Stored entries:
####

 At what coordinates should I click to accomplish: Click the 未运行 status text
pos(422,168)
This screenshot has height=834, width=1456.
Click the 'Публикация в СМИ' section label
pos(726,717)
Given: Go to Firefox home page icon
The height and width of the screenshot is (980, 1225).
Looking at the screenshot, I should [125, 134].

####

* Goal: Which lines in the items above contain the word "should"? Copy each of those lines.

* Task result:
 At what coordinates should I click to accomplish: Click the 未运行 status text
Looking at the screenshot, I should [125, 134].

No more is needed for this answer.